An exact reproduction of the listing is wanted, with the pictures dropped.

──────── Excerpted data

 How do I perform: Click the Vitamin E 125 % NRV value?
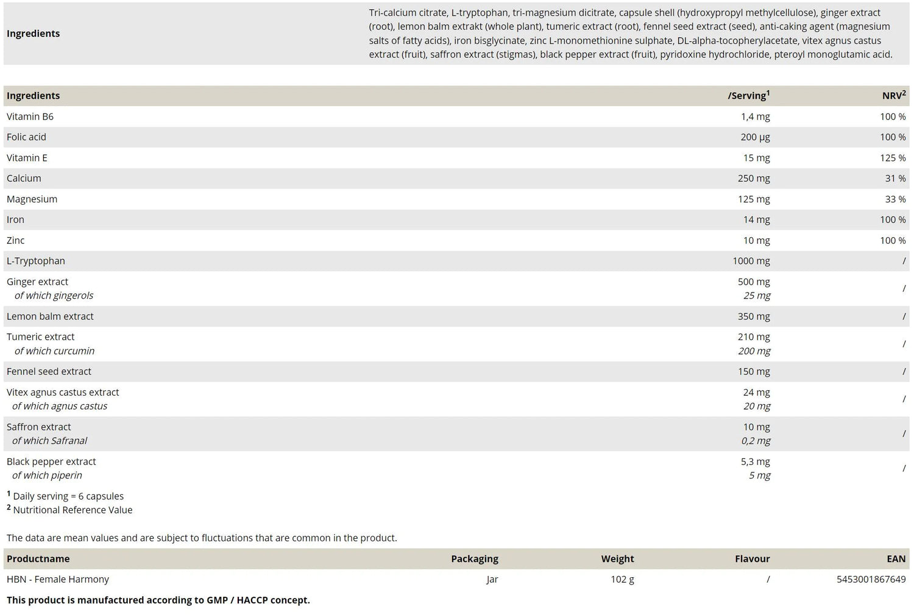[x=892, y=158]
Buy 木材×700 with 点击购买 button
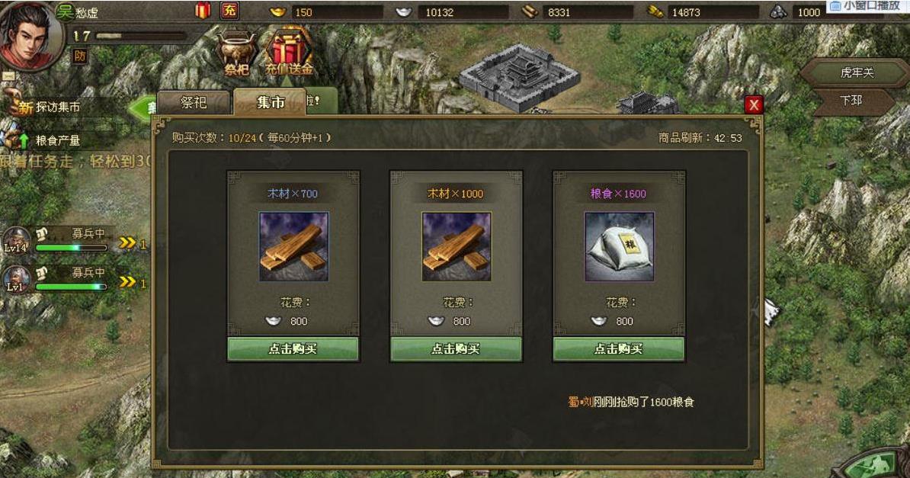 [x=293, y=349]
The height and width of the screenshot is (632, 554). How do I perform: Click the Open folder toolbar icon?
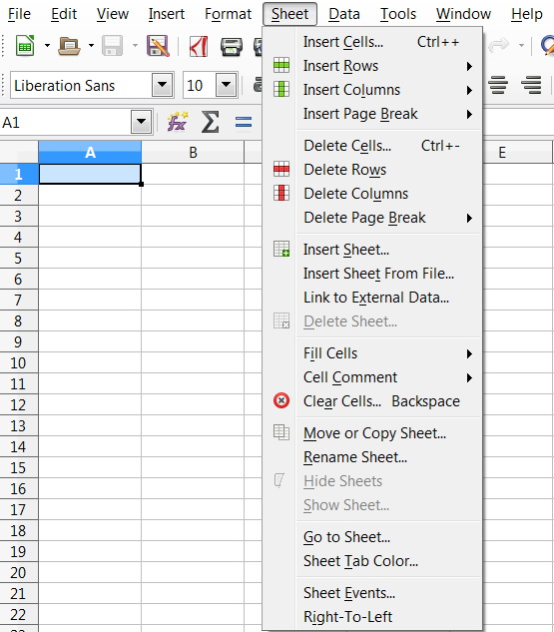pos(69,46)
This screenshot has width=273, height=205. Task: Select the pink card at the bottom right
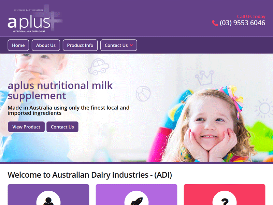pyautogui.click(x=225, y=194)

────────────────

Written answer >>
 How do I perform: Click the Vitamin E 125 % NRV value?
[x=892, y=158]
Buy 木材×700 with 点击购买 button
 [x=293, y=349]
The height and width of the screenshot is (632, 554). How do I perform: Click the Open folder toolbar icon?
pos(69,46)
This screenshot has width=273, height=205. Task: Select the pink card at the bottom right
pyautogui.click(x=225, y=194)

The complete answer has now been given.